OneSwap Series 7 — Basic Data Structures

11 min readOct 10, 2020

Every smart contract on Ethereum can read and write a dedicated KVStore, and both Key and Value are 256 bits long. Of course, you can also regard the KVStore as a huge array with a length of 2256, and each element must be a 256-bit-long byte sequence. Such a large KVStore/array has a cost. At present, it takes 800 Gas to access KVStore once (using the SLOADinstruction) and 20,000 Gas for the first writing (using the SSTOREinstruction). If you access a key/index that has never been written, 0 is returned; if you write 0, it is equivalent to deleting the value at the key/index (if there is a non-zero value here). To encourage smart contracts to delete useless KV pairs and save storage space, the system will refund 15,000 Gas when KV pairs are deleted (but the total Gas refunded for a transaction cannot exceed half of the total Gas consumption).

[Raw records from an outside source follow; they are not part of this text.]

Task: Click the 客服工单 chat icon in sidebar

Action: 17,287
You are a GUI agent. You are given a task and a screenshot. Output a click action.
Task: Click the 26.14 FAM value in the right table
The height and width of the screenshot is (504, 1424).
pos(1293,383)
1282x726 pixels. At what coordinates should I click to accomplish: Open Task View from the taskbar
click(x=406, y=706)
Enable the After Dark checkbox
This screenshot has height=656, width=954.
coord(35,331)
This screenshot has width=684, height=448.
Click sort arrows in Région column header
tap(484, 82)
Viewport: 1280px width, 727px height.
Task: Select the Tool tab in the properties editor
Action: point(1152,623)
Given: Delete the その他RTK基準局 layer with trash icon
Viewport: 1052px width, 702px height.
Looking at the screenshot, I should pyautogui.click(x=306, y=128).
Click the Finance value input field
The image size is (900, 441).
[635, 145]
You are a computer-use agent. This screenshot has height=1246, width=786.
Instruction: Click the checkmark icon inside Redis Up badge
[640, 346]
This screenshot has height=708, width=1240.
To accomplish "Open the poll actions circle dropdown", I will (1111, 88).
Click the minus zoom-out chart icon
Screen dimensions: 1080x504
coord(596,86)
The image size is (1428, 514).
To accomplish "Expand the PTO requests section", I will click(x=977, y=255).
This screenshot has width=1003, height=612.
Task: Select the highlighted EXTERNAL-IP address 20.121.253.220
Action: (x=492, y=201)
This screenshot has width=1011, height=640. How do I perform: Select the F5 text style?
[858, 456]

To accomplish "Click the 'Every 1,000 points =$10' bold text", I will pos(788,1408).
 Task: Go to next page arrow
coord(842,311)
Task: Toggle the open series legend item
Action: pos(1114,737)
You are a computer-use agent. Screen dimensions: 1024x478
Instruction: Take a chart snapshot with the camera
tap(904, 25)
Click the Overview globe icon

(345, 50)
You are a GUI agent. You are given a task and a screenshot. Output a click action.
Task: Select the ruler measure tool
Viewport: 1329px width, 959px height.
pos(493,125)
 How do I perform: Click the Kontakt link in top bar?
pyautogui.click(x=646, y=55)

When we write smart contracts using Solidity, we don’t need to directly consider the SLOADand SSTOREinstructions. We can define state variables in Solidity contracts, which will be stored in KVStore in a certain order based on some rules (to be determined by the compiler). In addition to simple value variables (such as addresses, booleans, and various types of integers), Solidity also supports arrays and mapping. On that basis, we can also construct data structures such as Set, List, Stack, and Queue. This article will discuss the various storage variables supported by Solidity and their implementation details as well as the principles and applications of various data structures with OneSwap as a reference.

How State Variables Work?

Let’s first discuss the state variables supported by the Solidity language and see how these variables occupy storage space. We will take a simple contract as an example to analyze its compiled runtime bytecode (for an introduction to the runtime bytecode, please refer to the second article in this series). Here is the complete code for this example contract:

pragma solidity =0.6.12;

contract StateDemo {

  address                                         private v1;
  uint64                                          private v2;
  uint256                                         private v3;
  uint256[0x2000]                                 private a1;
  uint256[]                                       private a2;
  mapping(address => uint256)                     private m1;
  mapping(address => mapping(address => uint256)) private m2;

  function setV123() external {
      v1 = address(0xADD0);
      v2 = 0x1234;
      v3 = 0x5678;
  }

  function setA1() external returns (uint256) {
      a1[0x1001] = 0x1234;
      a1[0x1002] = 0x5678;
      return a1.length;
  }
  function setA2() external returns (uint256) {
      a2[0x1001] = 0xABAB;
      a2[0x1002] = 0xCDCD;
      return a2.length;
  }

  function setM1() external {
      m1[address(0xADD1)] = 0x1234;
      m1[address(0xADD2)] = 0x5678;
  }
  function setM2() external {
      m2[address(0xADD3)][address(0xADD4)] = 0x1234;
      m2[address(0xADD5)][address(0xADD6)] = 0x5678;
  }

}

Simple Value Variables

If a smart contract only uses state variables of value type and each state variable occupies one slot (256 bits), then these state variables will be stored in the KVStore in the defined order. In other words, the Nth state variable is in the Nth slot (N starts from 0). As mentioned earlier, the reading and writing of storage space are very Gas-consuming, so the compiler needs to try its best to pack multiple small-length value variables into one slot. Currently, the Solidity compiler has been optimized for this purpose but it will not rearrange these state variables. Therefore, to optimize Gas consumption to the utmost, the programmer must carefully arrange the state variables of the contract by himself.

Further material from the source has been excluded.